A random variable $$X$$ consists of outcomes $$x$$ from an alphabet $$\mathcal{X}$$. As such, we write the entropy of a distribution as $$\H{X} = \sum_{x \in \mathcal{X}} p(x) \log_2 p(x)$$, where $$p(x)$$ denote the probability of the outcome $$x$$ occuring.

Many distributions are joint distribution. In the absence of variable names, we index each random variable with a subscript. For example, a distribution over three variables is written $$X_0X_1X_2$$. As a shorthand, we also denote those random variables as $$X_{0:3}$$, meaning start with $$X_0$$ and go through, but not including $$X_3$$ — just like python slice notation.

If a set of variables $$X_{0:n}$$ are independent, we will write $$\ind X_{0:n}$$. If a set of variables $$X_{0:n}$$ are independent conditioned on $$V$$, we write $$\ind X_{0:n} \mid V$$.

If we ever need to describe an infinitely long chain of variables we drop the index from the side that is infinite.
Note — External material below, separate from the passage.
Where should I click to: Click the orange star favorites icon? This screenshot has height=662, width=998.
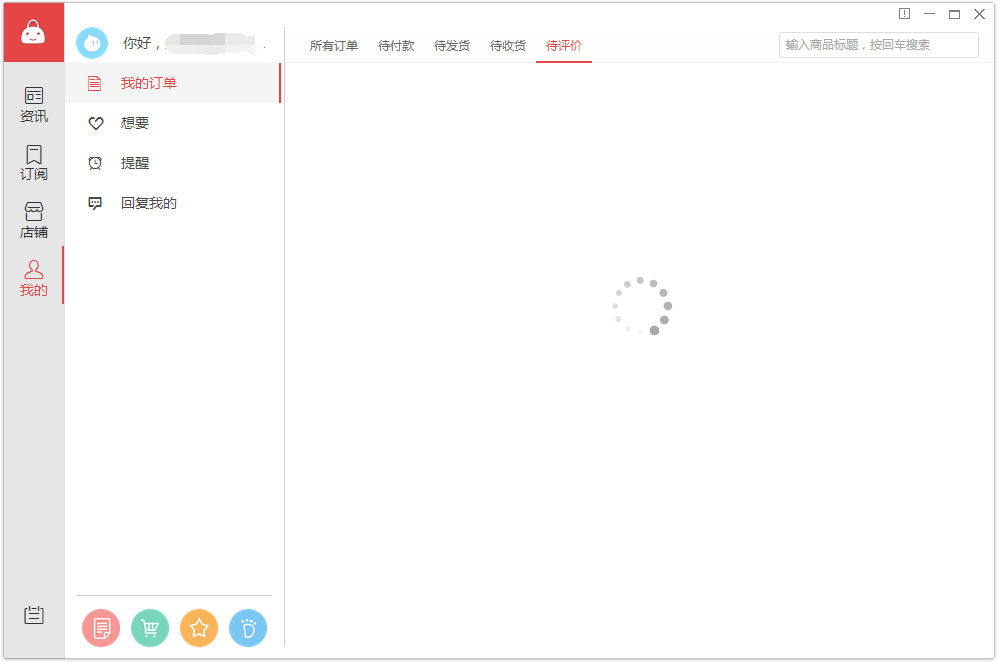click(199, 628)
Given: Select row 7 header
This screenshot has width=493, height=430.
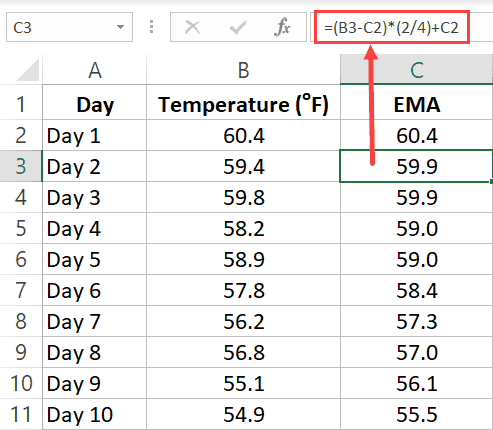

So $$X_{:0} = \ldots X_{-3}X_{-2}X_{-1}$$ and $$X_{0:} = X_0X_1X_2\ldots$$. For an arbitrary set of indices $$A$$, the corresponding collection of random variables is denoted $$X_A$$. For example, if $$A = \{0,2,4\}$$, then $$X_A = X_0 X_2 X_4$$. The complement of $$A$$ (with respect to some universal set) is denoted $$\overline{A}$$.

Furthermore, we define $$0 \log_2 0 = 0$$.

## Advanced Notation¶

When there exists a function $$Y = f(X)$$ we write $$X \imore Y$$ meaning that $$X$$ is informationally richer than $$Y$$. Similarly, if $$f(Y) = X$$ then we write $$X \iless Y$$ and say that $$X$$ is informationally poorer than $$Y$$. If $$X \iless Y$$ and $$X \imore Y$$ then we write $$X \ieq Y$$ and say that $$X$$ is informationally equivalent to $$Y$$. Of all the variables that are poorer than both $$X$$ and $$Y$$, there is a richest one. This variable is known as the meet of $$X$$ and $$Y$$ and is denoted $$X \meet Y$$. By definition, $$\forall Z s.t. Z \iless X$$ and $$Z \iless Y, Z \iless X \meet Y$$. Similarly of all variables richer than both $$X$$ and $$Y$$, there is a poorest. This variable is known as the join of $$X$$ and $$Y$$ and is denoted $$X \join Y$$. The joint random variable $$(X,Y)$$ and the join are informationally equivalent: $$(X,Y) \ieq X \join Y$$.

Lastly, we use $$X \mss Y$$ to denote the minimal sufficient statistic of $$X$$ about the random variable $$Y$$.